SKIN IN THE GAME and OUR FRAUD DETECTOR
+ Have you ever wondered why people are upset by CEO compensation, sometimes >200x that of the average employee, but not if an entrepreneur makes the same amount of money; nor are they upset with singers, authors, or performers?
+ The economist Thomas Sowell found this an aberration. His argument is that a CEO is not harming you; he is not sponsored by the taxpayer (or let us grant him that for this argument). But Sowell and the others apologists of CEO pay are missing the fact that our naturalistic fraud detector may be picking up something quite severe. A CEO has inverse skin in the game; his losses are transferred to the shareholder (as he keeps the upside with stock options and stick others with the downside). As I said in Antifragile, he is no entrepreneur (or artist where thousands are sacrificing their lives, so entering the profession cannot be done rationally on economic grounds).

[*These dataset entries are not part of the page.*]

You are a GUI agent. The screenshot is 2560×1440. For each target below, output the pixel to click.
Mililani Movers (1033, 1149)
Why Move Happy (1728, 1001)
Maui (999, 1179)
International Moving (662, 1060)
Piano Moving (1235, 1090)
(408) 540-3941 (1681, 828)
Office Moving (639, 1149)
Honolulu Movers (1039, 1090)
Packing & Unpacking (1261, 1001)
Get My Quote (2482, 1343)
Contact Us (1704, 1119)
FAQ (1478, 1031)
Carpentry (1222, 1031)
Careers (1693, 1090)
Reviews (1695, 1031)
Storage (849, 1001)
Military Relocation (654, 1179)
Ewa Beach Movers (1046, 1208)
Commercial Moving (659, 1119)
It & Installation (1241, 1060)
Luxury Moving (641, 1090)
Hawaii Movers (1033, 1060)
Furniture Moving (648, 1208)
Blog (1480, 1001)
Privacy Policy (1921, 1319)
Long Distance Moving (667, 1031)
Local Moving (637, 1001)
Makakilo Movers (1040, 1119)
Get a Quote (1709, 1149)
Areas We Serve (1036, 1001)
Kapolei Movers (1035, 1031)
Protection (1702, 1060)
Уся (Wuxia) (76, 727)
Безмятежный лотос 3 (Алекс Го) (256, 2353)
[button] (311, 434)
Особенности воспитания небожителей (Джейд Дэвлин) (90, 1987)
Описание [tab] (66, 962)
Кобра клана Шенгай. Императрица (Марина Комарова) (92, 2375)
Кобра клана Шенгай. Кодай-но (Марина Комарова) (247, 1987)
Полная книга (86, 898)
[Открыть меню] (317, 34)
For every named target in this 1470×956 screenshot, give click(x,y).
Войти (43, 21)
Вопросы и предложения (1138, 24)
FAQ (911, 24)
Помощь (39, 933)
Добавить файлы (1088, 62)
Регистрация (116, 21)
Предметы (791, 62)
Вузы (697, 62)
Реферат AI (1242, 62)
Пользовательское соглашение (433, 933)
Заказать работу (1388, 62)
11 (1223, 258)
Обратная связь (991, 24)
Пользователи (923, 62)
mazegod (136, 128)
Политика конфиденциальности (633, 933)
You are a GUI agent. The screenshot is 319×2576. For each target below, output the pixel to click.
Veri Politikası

+ We also detect that a CEO is largely an actor. Just look at one on TV for a split second.
+ So our ecological instinct is effective there in smelling something unfair; it is more powerful than that of regular economists who need a more sophisticated understanding of contract theory/asymmetry to get the point.
+ Note that in some countries where wealth has a bad name, it is often because it is associated with rent seeking. In the US, perception is different because wealth is traditionally associated with risk taking.
+ Correct me if I am wrong, but it seems that societies give respect to people who have skin in the game (but not exclusively), and have a moral repulsion towards those who have inverse skin in the game.